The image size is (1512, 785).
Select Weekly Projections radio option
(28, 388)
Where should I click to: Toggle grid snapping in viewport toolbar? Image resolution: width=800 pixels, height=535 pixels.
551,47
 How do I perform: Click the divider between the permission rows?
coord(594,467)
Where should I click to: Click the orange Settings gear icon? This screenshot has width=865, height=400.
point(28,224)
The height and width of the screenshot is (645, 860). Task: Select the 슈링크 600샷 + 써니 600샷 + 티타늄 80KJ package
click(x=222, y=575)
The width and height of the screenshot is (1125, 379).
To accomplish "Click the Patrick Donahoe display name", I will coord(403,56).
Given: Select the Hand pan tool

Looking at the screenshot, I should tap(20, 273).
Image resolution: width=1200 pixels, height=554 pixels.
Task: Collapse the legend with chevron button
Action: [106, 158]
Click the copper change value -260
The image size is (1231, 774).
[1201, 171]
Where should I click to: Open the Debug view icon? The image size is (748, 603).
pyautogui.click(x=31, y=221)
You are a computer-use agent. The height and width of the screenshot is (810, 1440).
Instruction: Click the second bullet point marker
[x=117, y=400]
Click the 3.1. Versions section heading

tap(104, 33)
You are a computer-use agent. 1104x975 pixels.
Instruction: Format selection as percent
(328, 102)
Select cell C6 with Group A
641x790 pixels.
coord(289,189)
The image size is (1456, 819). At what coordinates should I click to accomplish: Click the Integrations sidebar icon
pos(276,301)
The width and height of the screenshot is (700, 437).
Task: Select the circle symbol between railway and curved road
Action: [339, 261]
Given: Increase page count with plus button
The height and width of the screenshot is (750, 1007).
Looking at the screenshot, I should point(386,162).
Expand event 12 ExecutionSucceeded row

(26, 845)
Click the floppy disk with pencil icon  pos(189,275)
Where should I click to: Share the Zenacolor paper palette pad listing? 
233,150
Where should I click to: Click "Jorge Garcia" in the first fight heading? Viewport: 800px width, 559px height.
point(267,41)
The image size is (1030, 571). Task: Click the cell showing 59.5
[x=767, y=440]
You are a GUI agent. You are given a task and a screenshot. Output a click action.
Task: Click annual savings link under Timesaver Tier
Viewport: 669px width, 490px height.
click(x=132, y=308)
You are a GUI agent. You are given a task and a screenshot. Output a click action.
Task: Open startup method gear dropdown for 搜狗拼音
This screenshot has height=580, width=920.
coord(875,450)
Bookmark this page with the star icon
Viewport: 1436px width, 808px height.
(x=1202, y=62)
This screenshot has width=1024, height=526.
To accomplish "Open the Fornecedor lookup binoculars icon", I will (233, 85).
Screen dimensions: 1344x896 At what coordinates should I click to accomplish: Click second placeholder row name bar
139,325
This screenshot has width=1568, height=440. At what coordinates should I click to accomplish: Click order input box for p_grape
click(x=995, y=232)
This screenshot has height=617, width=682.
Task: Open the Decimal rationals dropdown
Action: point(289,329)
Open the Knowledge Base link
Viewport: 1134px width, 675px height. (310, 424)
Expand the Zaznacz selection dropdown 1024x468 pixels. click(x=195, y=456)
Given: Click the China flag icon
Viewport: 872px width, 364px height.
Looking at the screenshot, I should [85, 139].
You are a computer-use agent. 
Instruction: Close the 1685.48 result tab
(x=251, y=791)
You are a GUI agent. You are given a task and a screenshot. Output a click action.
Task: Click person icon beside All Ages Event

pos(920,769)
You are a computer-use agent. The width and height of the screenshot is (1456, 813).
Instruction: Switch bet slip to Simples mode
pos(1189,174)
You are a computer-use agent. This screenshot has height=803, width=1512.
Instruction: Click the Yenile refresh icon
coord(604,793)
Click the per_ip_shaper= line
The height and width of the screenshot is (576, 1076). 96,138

**WHAT THIS TASK INVOLVES:** In the listing above, locate the line containing "The image size is (1456, 819)." and the line containing "Task: Click annual". Extract those two lines and every line between them, exactly as written, and only those.

**ANSWER TO THE EXERCISE:**
The image size is (1456, 819). At what coordinates should I click to accomplish: Click the Integrations sidebar icon
pos(276,301)
The width and height of the screenshot is (700, 437).
Task: Select the circle symbol between railway and curved road
Action: [339, 261]
Given: Increase page count with plus button
The height and width of the screenshot is (750, 1007).
Looking at the screenshot, I should point(386,162).
Expand event 12 ExecutionSucceeded row

(26, 845)
Click the floppy disk with pencil icon  pos(189,275)
Where should I click to: Share the Zenacolor paper palette pad listing? 
233,150
Where should I click to: Click "Jorge Garcia" in the first fight heading? Viewport: 800px width, 559px height.
point(267,41)
The image size is (1030, 571). Task: Click the cell showing 59.5
[x=767, y=440]
You are a GUI agent. You are given a task and a screenshot. Output a click action.
Task: Click annual savings link under Timesaver Tier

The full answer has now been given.